«Когда сам Шрёдингер не брат»
Иван Родионов о книге Дмитрия Москвичёва «Жизнь как неинтересное приключение»
Обыкновенно рецензии, если у критика нет особенного восторга или раздражения от книги, пишутся «нейтрально». Взвешиваются условные «за» и «против», выставляются на обозрение пресловутые плюсы и минусы. Удобная такая система – что в отзывах на твоём Кинопоиске. Правда, от внимательного читателя истинные эмоции критика скрыть очень сложно. По оттенкам, отдельным словам и выражениям, общему тону рецензии становится понятно, рекомендовал бы автор эту книгу к прочтению – или она так себе, а критик корчит хорошую мину при плохой игре. Подлинный и незамутнённый нейтралитет выдерживать очень сложно.
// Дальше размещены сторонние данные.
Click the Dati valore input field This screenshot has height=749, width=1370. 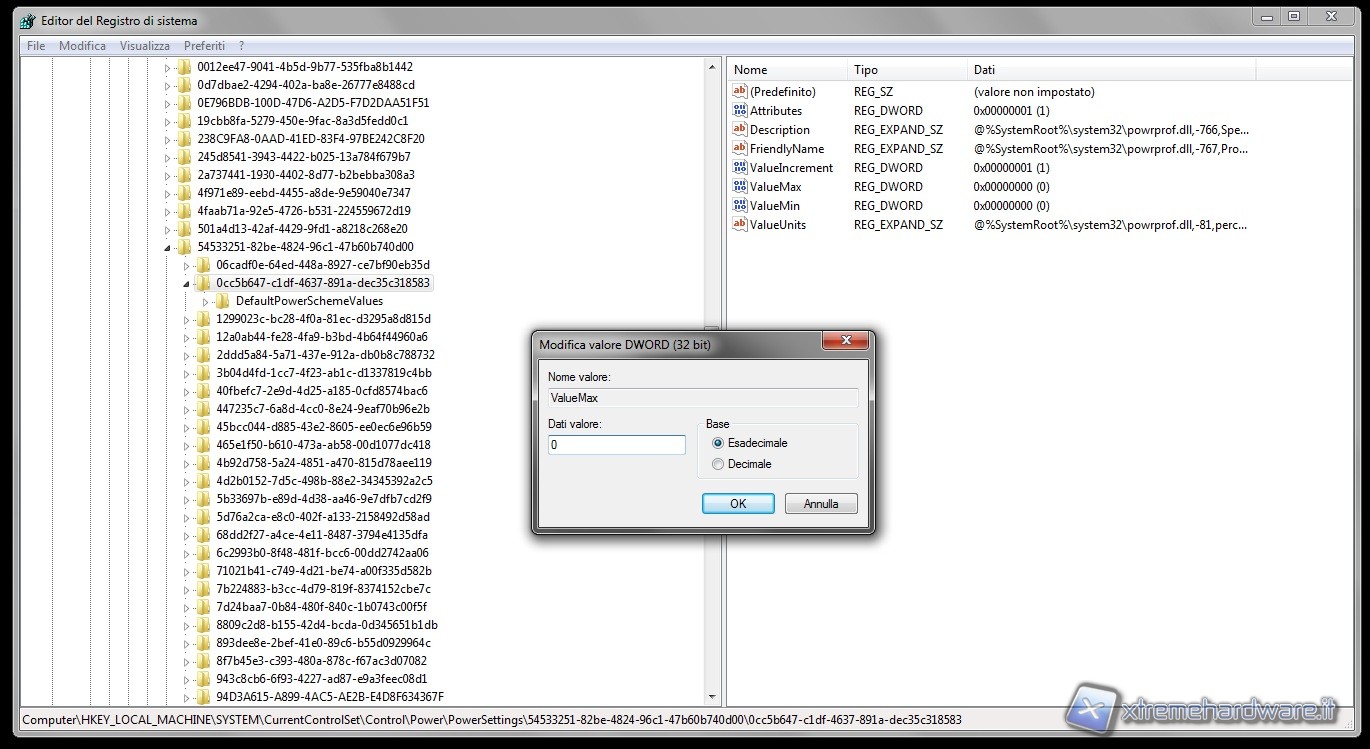(616, 445)
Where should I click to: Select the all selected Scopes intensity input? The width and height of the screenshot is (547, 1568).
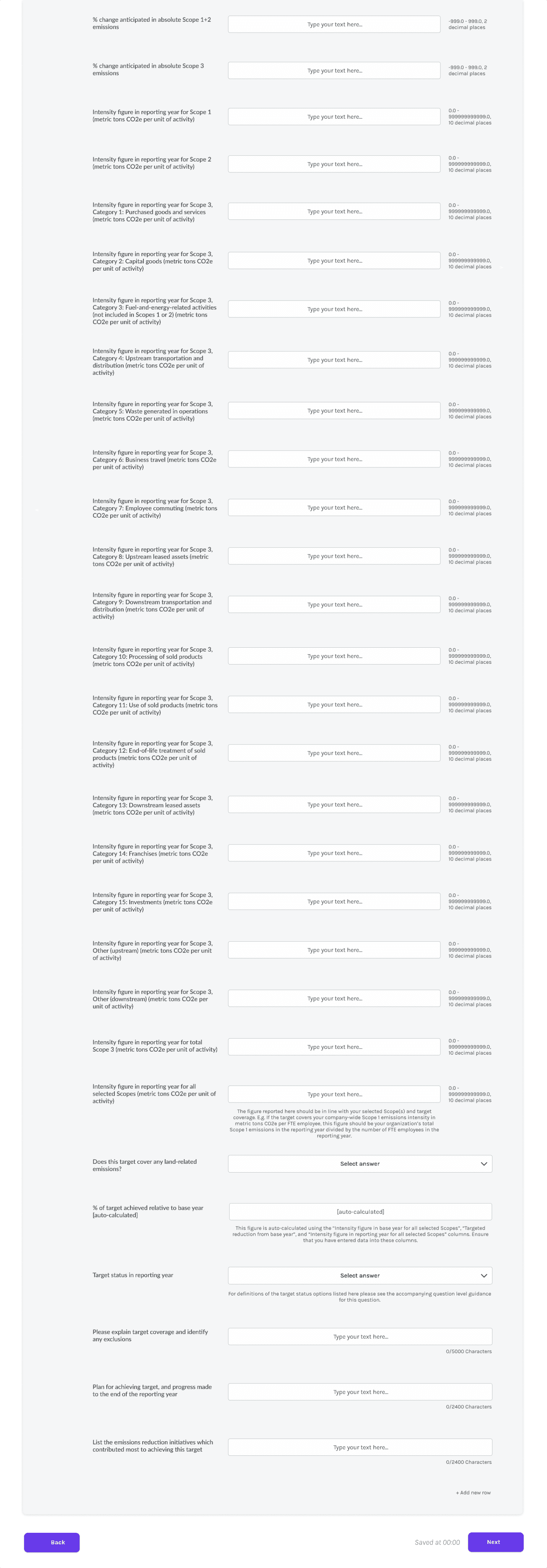pyautogui.click(x=334, y=1094)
К счастью, повесть (?) Дмитрия Москвичёва «Жизнь как неинтересное приключение» избавляет критика от подобных терзаний. Сам текст сделан так, что одним потенциальным читателям может понравиться в нём то, от чего другие будут отплёвываться. А все плюсы книги легко трансформируются в минусы – и наоборот. И никакого противоречия в этом нет. Всё зависит от угла зрения.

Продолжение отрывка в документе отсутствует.